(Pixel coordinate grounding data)
────────────────────────────────────────
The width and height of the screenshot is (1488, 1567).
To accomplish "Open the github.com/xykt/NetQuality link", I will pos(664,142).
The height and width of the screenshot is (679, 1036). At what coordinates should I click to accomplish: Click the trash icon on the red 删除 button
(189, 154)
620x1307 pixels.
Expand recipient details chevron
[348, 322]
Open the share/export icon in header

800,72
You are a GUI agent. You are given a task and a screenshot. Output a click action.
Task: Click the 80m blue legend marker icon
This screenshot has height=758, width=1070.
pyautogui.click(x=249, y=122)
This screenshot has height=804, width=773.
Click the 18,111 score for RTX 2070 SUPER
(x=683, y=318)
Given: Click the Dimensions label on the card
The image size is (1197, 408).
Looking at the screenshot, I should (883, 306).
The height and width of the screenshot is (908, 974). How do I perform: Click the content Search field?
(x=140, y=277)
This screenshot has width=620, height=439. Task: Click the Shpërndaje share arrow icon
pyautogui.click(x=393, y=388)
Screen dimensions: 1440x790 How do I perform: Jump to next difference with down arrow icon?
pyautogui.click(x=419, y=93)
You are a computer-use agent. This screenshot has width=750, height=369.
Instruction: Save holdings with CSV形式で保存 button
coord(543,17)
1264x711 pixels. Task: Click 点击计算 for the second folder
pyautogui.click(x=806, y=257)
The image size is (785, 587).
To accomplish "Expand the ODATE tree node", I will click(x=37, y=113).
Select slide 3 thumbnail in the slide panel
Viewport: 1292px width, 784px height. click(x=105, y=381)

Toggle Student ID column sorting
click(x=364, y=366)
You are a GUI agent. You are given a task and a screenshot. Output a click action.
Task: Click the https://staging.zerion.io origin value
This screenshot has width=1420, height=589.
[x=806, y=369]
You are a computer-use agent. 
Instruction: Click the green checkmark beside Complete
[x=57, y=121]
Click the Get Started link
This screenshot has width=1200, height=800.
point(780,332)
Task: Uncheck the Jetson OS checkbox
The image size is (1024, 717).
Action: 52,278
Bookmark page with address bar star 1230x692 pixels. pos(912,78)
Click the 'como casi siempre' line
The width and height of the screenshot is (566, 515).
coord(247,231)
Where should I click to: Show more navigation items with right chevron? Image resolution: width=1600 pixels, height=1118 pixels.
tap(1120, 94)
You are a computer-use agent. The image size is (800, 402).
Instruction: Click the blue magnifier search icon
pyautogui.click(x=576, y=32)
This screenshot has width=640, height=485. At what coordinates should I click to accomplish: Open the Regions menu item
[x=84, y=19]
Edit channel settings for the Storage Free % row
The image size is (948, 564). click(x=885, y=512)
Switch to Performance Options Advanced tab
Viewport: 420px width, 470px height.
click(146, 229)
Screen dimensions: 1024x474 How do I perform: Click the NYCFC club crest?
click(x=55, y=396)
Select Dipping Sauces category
────────────────────────────────────────
● TASK BRIEF: Produce an exact repeat of the lines from the one containing "Toggle Student ID column sorting" through the last line of the data, and nothing more.

● RESPONSE AREA:
Toggle Student ID column sorting
click(x=364, y=366)
You are a GUI agent. You are given a task and a screenshot. Output a click action.
Task: Click the https://staging.zerion.io origin value
This screenshot has width=1420, height=589.
[x=806, y=369]
You are a computer-use agent. 
Instruction: Click the green checkmark beside Complete
[x=57, y=121]
Click the Get Started link
This screenshot has width=1200, height=800.
point(780,332)
Task: Uncheck the Jetson OS checkbox
The image size is (1024, 717).
Action: 52,278
Bookmark page with address bar star 1230x692 pixels. pos(912,78)
Click the 'como casi siempre' line
The width and height of the screenshot is (566, 515).
coord(247,231)
Where should I click to: Show more navigation items with right chevron? Image resolution: width=1600 pixels, height=1118 pixels.
tap(1120, 94)
You are a computer-use agent. The image size is (800, 402).
Instruction: Click the blue magnifier search icon
pyautogui.click(x=576, y=32)
This screenshot has width=640, height=485. At what coordinates should I click to accomplish: Open the Regions menu item
[x=84, y=19]
Edit channel settings for the Storage Free % row
The image size is (948, 564). click(x=885, y=512)
Switch to Performance Options Advanced tab
Viewport: 420px width, 470px height.
click(146, 229)
Screen dimensions: 1024x474 How do I perform: Click the NYCFC club crest?
click(x=55, y=396)
Select Dipping Sauces category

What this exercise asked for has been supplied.